• **Texto de origem**
· · · · · · ·

Segue-se a enumeração dos factos provados, e motivação.
«2.1. Da discussão da causa resultou provado que:
1.º No dia 15 de Janeiro de 2018, cerca das 00h40, após ter ingerido bebidas alcoólicas, o arguido conduzia o veículo automóvel ligeiro de passageiros com a matrícula ……. no cruzamento da Avenida … com a Rua …, em Espinho, sem ser titular de carta de condução que o habilitasse para o efeito.
2.ºAo ser submetido ao teste de controlo de alcoolemia realizado no aparelho Drager, o mesmo acusou uma TAS de pelo menos 2,447 g/l, correspondente a uma TAS de 2,66 g/l, depois de deduzido o erro máximo admissível, não tendo o arguido requerido contraprova.
3.º O arguido agiu livre, deliberada e conscientemente, bem sabendo que conduzia veículo a motor na via pública após ter ingerido imoderadamente bebidas alcoólicas e sem estar habilitado com o respetivo título de condução.
4.º Sabia que a sua conduta era proibida e punida por lei.
5.º Não são conhecidos antecedentes criminais ao arguido.
6.º O arguido encontra-se emigrado em França; explora uma oficina de automóveis, com três funcionários, auferindo um rendimento médio mensal de €:2.000,00/€:3.000,00; vive em casa própria, suportando o pagamento mensal da quantia de €:700,00 (setecentos euros) para amortização de empréstimo bancário para a sua aquisição; tem um filho de 13 (treze) anos de idade, que vive com a mãe, pagando o arguido o montante mensal de €:600,00 (seiscentos euros) a título de prestação de alimentos; possui um veículo automóvel da marca e modelo PORSCHE …, do ano 2011; possui um veículo automóvel da marca e modelo FORD …, do ano 2000.

· · · · · · ·

• **Dados fornecidos**

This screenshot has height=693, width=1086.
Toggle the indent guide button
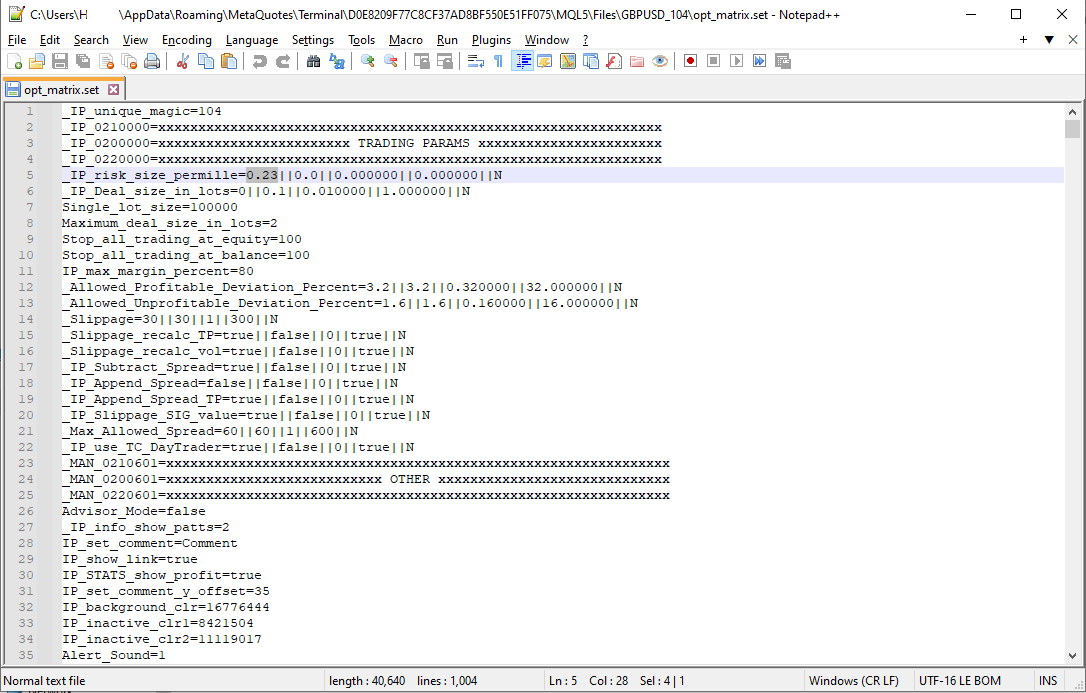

· · · · · · ·

• **Enunciado da tarefa**
Diga se cada afirmação concorda com o texto de origem, respondendo sim ou não e citando literalmente as palavras do texto que o decidem: (a) o arguido conduzia sem carta de condução; (b) o arguido requereu contraprova ao teste de alcoolemia; (c) o filho do arguido vive com ele. Responda unicamente com base no texto de origem, sem recorrer ao material.

• **Resposta da tarefa**
(a) Sim: «sem ser titular de carta de condução que o habilitasse para o efeito».
(b) Não: «não tendo o arguido requerido contraprova».
(c) Não: «que vive com a mãe».